# Support Vector Machines

In this notebook, we will build a Support Vector Machine (SVM) that will find the optimal hyperplane that maximizes the margin between two toy data classes using gradient descent. An SVM is supervised machine learning algorithm which can be used for both classification or regression problems. But it's usually used for classification. Given 2 or more labeled classes of data, it acts as a discriminative classifier, formally defined by an optimal hyperplane that seperates all the classes. New examples that are then mapped into that same space can then be categorized based on on which side of the gap they fall.

Support vectors are the data points nearest to the hyperplane, the points of a data set that, if removed, would alter the position of the dividing hyperplane. Because of this, they can be considered the critical elements of a data set, they are what help us build our SVM.

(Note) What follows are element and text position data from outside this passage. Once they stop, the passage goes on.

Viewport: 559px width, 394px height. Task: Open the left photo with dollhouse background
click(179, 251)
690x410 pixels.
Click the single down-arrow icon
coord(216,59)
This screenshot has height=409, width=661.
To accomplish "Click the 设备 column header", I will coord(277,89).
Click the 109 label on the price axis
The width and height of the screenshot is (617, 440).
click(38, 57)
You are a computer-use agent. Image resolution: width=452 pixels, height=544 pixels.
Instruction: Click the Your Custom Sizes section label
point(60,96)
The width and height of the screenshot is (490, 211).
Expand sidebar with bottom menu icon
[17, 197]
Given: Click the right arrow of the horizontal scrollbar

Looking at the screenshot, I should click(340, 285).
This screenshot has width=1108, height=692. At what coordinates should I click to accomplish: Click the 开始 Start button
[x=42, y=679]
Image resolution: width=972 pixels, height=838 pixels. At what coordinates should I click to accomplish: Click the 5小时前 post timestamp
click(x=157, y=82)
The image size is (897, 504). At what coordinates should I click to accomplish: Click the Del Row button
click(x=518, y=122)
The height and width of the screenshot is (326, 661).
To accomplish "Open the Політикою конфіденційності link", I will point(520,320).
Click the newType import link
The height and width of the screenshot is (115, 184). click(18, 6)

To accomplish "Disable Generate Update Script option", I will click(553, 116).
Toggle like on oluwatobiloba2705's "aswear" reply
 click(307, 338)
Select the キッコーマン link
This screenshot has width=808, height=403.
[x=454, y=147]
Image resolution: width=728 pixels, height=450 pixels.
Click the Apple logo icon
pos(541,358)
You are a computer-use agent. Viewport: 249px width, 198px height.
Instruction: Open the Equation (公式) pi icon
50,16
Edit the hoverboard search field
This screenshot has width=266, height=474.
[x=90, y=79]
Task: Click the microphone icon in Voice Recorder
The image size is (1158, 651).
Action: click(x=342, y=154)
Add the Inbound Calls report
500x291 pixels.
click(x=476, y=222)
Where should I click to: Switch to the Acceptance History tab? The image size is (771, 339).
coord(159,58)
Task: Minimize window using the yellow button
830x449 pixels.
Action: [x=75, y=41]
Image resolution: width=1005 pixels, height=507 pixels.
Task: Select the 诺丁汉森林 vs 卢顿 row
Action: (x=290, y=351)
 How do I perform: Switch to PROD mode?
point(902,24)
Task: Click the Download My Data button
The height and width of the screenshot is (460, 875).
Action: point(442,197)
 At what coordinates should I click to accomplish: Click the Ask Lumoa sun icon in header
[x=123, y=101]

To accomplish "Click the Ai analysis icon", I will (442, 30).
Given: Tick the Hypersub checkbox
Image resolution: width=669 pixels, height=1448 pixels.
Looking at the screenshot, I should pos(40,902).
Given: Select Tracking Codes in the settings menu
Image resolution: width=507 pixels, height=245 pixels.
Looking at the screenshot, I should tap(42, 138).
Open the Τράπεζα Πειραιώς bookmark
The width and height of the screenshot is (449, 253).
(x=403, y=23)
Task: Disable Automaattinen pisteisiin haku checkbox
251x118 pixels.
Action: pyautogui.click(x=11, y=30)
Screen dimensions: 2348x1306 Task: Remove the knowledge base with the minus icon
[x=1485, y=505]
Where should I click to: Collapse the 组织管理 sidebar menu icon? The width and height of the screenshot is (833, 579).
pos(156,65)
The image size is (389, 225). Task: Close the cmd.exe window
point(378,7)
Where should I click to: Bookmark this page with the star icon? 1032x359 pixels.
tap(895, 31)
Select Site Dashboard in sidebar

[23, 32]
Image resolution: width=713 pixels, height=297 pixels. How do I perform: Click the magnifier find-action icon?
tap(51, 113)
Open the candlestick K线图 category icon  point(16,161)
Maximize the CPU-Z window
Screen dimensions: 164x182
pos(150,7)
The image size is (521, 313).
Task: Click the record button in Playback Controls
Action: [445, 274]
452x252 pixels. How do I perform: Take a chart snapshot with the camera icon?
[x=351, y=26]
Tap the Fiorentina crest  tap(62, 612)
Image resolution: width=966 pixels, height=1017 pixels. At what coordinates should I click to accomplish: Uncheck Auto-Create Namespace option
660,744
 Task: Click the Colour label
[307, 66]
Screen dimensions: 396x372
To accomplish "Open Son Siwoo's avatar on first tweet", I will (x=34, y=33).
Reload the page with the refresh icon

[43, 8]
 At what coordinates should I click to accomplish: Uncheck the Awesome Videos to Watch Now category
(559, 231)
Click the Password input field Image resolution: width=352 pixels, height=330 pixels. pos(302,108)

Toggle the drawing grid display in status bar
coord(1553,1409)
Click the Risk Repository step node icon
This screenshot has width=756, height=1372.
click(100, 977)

A hyperplane is a linear decision surface that splits the space into two parts; a hyperplane is a binary classifier. Geometry tells us that a hyperplane is a subspace of one dimension less than its ambient space. For instance, a hyperplane of an n-dimensional space is a flat subset with dimension n − 1. By its nature, it separates the space into two half spaces.

## Generating Toy Data

In [4]:
%matplotlib inline
import matplotlib.pyplot as plt
from sklearn.datasets.samples_generator import make_blobs

# Generate toy data that has two distinct classes and a huge gap between them
X, Y = make_blobs(n_samples=500, centers=2, random_state=0, cluster_std=0.4)  # X - features, Y - labels
# Plot the toy data
plt.scatter(x=X[:, 0], y=X[:, 1])

ModuleNotFoundError: No module named 'sklearn.datasets.samples_generator'

## Creating our Support Vector Machine

We will be using PyTorch to create our SVM.

In [1]:
import torch
import torch.nn as nn
import torch.optim as optim
from torch.autograd import Variable

class SVM(nn.Module):
    """
    Linear Support Vector Machine
    -----------------------------
    This SVM is a subclass of the PyTorch nn module that
    implements the Linear  function. The  size  of  each 
    input sample is 2 and output sample  is 1.
    """
    def __init__(self):
        super().__init__()  # Call the init function of nn.Module
        self.fully_connected = nn.Linear(2, 1)  # Implement the Linear function
        
    def forward(self, x):
        fwd = self.fully_connected(x)  # Forward pass
        return fwd

Our Support Vector Machine (SVM) is a subclass of the `nn.Module` class and to initialize our SVM, we call the base class' `init` function. Our `Forward` function applies a linear transformation to the incoming data: *y = Ax + b*.

## Feature Scaling

Feature scaling is a method used to standardize the range of independent variables or features of data. In data processing, it is also known as data normalization and is generally performed during the data preprocessing step. Standardizing the features so that they are centered around 0 with a standard deviation of 1 is not only important if we are comparing measurements that have different units, but it is also a general requirement for many machine learning algorithms.

But why feature scaling?


> The true reason behind scaling features in SVM is the fact, that this classifier is not affine transformation invariant. In other words, if you multiply one feature by a 1000 than a solution given by SVM will be completely different. It has nearly nothing to do with the underlying optimization techniques (although they are affected by these scales problems, they should still converge to global optimum).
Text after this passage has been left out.